*What to work on*:
**a)** Answer these questions from the passage on Democratic midterm history, one line each:
(i) In what respect does it say the party's leaders grew more homogenous under Clinton and Obama?
(ii) What kind of elections does it call midterm elections?
(iii) How many seats does it say Democrats lost in the 1994 midterms?
**b)** Carry the passage on Democratic midterm history forward, starting right after its last sentence.

*Given passage*:
It’s ironic (if the word has any meaning these days) that at a time when the Democratic party under Clinton and Obama was growing more diverse in terms of gender, race, and ethnicity (which is a good thing) it grew more homogenous in terms of the class background of its leaders.

A Little Recent Midterm History

The party in power usually loses seats in the first midterm election, which makes the first midterm facing any new administration very important. Midterm elections are base elections therefore it’s incumbent upon the party in power to energize its base going into that first midterm. Republicans know this fact; Democrats pretend they don’t.

So in 1994, Bill Clinton took the Democrats into his first midterm by triangulating against the party’s base by wasting “political capital” on passing NAFTA over the vociferous objections of workers, labor unions, environmentalists, and consumer activists; in short, the Democratic base. Clinton’s centrist bullshit going into the 1994 midterms resulted in a 52-seat Democratic loss, ignited the Gingrich Revolution, and ended up creating the Republican majority that impeached his ass.

*Record set*:

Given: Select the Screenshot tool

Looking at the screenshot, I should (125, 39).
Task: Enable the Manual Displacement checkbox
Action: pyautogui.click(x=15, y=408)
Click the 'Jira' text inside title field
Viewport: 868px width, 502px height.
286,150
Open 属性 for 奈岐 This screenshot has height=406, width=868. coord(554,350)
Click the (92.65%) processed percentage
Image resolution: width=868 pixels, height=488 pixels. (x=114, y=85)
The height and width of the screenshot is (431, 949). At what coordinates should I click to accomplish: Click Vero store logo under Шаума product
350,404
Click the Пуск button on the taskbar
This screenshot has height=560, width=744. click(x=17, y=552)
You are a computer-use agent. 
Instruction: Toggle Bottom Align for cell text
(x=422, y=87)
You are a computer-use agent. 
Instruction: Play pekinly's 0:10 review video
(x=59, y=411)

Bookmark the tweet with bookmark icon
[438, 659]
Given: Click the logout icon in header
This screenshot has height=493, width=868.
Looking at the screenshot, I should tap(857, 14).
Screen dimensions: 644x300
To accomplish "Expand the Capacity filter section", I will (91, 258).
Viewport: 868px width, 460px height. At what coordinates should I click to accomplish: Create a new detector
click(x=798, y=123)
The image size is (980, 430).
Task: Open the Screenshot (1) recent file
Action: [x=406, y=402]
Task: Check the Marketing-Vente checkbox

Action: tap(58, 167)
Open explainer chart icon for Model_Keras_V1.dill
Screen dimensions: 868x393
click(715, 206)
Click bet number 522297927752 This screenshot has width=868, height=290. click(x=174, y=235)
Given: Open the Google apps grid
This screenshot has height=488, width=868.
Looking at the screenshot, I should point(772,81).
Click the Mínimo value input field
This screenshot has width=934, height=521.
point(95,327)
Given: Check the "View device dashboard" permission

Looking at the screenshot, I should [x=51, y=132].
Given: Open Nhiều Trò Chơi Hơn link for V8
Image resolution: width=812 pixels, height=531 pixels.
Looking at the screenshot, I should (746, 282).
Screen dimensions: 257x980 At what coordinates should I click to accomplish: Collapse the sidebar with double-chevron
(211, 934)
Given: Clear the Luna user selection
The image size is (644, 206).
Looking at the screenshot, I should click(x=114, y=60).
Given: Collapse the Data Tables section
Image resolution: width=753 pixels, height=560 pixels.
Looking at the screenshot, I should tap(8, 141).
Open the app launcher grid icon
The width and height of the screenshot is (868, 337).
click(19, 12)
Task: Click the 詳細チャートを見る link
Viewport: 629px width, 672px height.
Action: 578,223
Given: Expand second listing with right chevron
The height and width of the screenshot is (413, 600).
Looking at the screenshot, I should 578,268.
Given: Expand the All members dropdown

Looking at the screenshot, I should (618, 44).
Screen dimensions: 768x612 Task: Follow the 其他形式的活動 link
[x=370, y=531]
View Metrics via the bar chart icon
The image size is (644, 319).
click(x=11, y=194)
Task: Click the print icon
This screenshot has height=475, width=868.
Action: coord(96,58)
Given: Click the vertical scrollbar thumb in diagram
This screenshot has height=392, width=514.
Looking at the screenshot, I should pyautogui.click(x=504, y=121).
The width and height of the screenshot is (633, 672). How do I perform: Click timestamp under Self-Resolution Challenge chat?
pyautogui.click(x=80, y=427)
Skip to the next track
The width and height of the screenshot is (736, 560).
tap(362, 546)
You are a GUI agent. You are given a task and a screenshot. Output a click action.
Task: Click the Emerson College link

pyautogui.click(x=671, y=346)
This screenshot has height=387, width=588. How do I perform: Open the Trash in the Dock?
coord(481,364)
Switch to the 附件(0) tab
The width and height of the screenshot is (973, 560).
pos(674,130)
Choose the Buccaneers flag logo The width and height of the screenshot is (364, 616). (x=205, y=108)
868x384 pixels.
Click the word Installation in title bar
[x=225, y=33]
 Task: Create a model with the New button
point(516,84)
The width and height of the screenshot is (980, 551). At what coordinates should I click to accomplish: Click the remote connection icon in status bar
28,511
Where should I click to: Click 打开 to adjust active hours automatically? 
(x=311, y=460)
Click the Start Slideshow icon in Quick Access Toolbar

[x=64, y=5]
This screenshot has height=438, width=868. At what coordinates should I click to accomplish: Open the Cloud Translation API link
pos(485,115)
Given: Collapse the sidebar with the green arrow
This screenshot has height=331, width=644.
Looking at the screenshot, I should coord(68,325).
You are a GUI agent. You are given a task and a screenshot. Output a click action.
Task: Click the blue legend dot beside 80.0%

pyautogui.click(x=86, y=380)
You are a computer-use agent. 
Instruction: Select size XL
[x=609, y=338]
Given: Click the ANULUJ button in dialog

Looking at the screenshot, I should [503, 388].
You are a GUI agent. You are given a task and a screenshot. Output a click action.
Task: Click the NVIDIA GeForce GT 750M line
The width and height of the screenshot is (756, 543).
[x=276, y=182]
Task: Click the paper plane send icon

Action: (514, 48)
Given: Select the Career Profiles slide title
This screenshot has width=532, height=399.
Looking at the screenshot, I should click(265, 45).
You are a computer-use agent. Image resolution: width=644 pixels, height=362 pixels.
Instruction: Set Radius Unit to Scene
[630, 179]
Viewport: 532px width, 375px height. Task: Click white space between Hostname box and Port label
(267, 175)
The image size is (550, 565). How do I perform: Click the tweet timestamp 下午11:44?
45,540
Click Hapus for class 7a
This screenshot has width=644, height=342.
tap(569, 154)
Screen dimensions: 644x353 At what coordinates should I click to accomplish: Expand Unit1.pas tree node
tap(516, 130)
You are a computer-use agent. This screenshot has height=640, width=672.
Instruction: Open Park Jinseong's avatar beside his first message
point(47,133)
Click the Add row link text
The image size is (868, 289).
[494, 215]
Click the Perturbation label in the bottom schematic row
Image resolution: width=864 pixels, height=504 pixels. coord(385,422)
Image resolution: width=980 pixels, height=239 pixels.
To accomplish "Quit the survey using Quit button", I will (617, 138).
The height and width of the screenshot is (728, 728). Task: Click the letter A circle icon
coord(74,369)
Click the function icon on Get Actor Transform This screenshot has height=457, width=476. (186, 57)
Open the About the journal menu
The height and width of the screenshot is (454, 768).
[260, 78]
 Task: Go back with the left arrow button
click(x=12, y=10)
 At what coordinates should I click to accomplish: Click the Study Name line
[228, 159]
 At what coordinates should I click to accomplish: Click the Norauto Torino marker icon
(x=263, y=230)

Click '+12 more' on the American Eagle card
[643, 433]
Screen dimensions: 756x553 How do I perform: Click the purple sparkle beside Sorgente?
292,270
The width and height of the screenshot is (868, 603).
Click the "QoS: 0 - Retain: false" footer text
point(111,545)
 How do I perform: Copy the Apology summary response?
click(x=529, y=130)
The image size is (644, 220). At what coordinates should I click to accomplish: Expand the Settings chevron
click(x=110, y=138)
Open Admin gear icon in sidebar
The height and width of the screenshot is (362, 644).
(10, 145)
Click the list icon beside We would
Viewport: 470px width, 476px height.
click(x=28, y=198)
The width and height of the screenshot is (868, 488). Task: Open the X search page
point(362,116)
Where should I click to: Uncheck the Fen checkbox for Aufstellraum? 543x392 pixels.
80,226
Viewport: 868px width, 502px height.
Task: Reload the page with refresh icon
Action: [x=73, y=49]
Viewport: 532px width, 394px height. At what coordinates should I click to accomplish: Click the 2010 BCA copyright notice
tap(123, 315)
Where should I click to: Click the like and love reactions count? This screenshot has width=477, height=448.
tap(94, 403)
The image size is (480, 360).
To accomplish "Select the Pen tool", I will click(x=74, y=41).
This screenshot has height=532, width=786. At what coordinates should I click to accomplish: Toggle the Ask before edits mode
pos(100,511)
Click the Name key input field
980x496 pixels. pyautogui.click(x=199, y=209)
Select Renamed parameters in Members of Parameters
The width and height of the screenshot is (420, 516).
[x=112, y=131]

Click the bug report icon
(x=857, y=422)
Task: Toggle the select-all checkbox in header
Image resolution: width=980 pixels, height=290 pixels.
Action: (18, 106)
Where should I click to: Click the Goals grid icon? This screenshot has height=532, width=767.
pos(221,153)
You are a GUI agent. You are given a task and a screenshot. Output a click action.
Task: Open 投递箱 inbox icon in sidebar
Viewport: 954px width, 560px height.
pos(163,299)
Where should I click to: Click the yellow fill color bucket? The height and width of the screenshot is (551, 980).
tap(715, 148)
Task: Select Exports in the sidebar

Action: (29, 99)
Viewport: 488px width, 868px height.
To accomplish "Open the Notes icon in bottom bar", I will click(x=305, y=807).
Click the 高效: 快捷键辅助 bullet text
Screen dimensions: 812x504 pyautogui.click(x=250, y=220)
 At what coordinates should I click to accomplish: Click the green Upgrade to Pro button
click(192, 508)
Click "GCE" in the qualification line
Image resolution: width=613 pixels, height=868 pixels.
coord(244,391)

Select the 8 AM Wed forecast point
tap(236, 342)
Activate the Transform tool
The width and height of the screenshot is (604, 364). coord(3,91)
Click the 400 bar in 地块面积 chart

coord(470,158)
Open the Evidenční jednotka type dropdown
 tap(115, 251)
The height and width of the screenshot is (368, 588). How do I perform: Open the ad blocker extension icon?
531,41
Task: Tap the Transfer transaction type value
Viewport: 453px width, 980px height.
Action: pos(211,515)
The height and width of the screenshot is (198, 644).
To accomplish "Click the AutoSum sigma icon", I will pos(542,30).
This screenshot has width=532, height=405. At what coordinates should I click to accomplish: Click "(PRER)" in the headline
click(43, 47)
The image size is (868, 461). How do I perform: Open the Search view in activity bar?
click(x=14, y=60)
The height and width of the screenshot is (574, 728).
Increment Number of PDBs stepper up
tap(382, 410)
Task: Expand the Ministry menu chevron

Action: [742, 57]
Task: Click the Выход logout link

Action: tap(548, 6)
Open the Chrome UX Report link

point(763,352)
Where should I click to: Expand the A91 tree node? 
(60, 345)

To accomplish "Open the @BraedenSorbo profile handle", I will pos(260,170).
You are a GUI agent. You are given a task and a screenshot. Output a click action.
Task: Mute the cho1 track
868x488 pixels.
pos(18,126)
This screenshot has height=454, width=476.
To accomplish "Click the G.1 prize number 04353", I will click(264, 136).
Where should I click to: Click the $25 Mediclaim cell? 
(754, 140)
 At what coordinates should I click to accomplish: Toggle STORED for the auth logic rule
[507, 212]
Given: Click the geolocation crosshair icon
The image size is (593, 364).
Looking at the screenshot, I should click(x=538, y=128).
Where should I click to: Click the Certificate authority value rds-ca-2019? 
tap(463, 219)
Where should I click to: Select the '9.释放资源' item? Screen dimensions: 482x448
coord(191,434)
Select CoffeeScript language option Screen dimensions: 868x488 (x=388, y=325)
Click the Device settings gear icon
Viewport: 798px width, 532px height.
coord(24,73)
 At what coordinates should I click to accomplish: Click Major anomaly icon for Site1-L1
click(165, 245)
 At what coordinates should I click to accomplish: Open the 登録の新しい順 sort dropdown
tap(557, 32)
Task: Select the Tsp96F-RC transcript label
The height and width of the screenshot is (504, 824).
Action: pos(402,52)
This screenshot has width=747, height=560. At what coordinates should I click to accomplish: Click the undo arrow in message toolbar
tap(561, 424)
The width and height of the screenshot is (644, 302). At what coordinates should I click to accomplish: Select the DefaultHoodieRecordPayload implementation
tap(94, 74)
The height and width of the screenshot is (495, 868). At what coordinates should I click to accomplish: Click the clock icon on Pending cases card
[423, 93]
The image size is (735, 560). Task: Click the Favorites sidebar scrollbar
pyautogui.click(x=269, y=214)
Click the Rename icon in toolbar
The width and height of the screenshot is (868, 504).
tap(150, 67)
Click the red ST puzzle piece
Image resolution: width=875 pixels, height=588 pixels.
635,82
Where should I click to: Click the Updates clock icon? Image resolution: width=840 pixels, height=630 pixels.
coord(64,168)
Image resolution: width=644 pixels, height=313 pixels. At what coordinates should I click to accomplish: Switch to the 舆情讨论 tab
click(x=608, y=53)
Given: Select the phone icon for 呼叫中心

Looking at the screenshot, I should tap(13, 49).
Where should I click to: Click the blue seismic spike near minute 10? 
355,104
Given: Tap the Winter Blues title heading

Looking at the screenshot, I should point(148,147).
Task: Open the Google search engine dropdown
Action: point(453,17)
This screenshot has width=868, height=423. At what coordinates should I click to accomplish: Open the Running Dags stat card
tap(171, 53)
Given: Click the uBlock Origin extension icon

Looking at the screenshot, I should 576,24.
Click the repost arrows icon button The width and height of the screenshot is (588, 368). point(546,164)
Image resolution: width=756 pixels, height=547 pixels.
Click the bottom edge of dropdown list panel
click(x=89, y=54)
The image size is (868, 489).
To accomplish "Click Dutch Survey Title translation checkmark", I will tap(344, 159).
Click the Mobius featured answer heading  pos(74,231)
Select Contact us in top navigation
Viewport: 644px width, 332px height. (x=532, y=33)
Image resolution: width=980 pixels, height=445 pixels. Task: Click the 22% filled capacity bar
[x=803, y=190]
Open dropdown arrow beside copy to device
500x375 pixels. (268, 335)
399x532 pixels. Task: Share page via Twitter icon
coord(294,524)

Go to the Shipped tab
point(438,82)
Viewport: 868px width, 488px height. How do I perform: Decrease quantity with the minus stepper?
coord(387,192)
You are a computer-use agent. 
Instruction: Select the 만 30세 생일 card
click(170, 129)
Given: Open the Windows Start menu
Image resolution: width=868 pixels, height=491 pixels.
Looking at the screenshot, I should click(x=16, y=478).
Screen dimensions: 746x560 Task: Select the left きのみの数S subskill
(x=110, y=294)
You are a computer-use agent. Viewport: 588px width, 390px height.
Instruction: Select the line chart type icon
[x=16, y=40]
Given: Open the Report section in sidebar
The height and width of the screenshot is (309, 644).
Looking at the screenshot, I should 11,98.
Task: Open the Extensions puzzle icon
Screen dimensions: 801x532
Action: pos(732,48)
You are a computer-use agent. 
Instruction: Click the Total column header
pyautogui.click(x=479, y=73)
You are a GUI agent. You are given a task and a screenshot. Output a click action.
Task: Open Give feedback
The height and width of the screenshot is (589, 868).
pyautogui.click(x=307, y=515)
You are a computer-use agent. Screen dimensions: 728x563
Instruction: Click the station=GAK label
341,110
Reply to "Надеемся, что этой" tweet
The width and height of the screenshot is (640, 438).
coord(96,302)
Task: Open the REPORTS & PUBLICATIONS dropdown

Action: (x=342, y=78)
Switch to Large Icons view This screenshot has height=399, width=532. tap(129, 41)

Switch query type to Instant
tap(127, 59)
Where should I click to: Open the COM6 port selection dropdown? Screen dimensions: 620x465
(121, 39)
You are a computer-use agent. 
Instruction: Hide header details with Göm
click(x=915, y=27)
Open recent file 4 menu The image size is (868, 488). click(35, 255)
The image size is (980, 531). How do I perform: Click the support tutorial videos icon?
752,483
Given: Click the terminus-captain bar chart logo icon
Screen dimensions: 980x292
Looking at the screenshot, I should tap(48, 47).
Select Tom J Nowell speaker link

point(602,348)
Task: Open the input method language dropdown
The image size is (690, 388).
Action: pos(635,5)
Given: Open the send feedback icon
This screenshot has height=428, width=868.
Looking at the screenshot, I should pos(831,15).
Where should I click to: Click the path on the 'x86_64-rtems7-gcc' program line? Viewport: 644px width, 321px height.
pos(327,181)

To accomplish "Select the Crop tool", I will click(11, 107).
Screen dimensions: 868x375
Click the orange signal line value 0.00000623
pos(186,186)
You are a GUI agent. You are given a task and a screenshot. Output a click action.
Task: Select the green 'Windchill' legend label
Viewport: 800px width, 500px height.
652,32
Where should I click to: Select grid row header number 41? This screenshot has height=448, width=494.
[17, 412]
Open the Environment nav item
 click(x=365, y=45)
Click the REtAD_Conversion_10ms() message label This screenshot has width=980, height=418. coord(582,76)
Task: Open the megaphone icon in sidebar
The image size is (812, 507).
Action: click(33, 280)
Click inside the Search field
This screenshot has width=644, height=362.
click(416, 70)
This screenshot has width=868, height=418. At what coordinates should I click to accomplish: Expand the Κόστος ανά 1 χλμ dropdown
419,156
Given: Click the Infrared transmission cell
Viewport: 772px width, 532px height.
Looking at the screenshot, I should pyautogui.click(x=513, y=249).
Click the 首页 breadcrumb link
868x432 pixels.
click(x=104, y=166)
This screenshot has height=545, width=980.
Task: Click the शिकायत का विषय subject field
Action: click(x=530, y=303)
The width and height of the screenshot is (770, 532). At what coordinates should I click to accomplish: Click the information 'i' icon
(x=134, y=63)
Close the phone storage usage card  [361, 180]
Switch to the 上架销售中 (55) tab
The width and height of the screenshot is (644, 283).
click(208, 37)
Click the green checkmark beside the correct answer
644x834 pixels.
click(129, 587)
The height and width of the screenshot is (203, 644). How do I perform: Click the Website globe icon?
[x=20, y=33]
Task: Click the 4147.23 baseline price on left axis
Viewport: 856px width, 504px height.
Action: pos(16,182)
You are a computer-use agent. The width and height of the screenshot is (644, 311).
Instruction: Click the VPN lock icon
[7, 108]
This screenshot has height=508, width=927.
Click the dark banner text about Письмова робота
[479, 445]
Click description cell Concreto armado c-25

*Answers to the tasks*:
**a)**
(i) The class background of its leaders.
(ii) Base elections.
(iii) 52 seats.

**b)**
Things were far different in the 2002 midterms. This time around a Republican administration that didn’t even win the popular vote faced its first midterm. But did George W. Bush triangulate against his party’s base? Hell no. He and Karl Rove (working with the Republican Congress) in October 2002 forced many of the Democratic leaders, including Hillary Clinton, John Kerry, Joe Biden, and Chuck Schumer, to vote in favor of his war against Iraq even while people representing the Democratic base marched in the streets against it. This betrayal on the part of many Democratic leaders showed cowardice on their part and that the Democrats stood for no principles whatsoever even regarding war and peace. The result was an energized Republican base and a dispirited Democratic one. The GOP held on to its majority in both chambers of Congress. (Going into 2018, Trump and Bannon might seek to follow a similar script forcing a split between the leaders and base of their opponents and the Democrats might sheepishly oblige.)

In 2010, Barack Obama faced his first midterm so of course he did all he could to energize his party’s base, right? Not. He appointed Arne Duncan Secretary of Education who continued the teacher bashing Bush policies of “No Child Left Behind” thereby discouraging just about every public school teacher in America (a feminized profession and among the most reliable parts of the Democratic base). Obama also did nothing to help the millions of underwater mortgage holders who got scammed. Instead, he followed the advice of Secretary of Treasury Tim Geithner to use foreclosures as “runway foam” for a safe landing for Wall Street. Obama didn’t jail one Wall Street financial officer even after they ripped off workers’ pensions and brought the whole economy down. He also escalated the war in Afghanistan with 30,000 additional soldiers. The Democratic base limped into 2010 with the predictable result being the “shellacking” of losing 63 House seats that followed. Obama became a lame duck the day John Boehner was sworn in as Speaker of the House.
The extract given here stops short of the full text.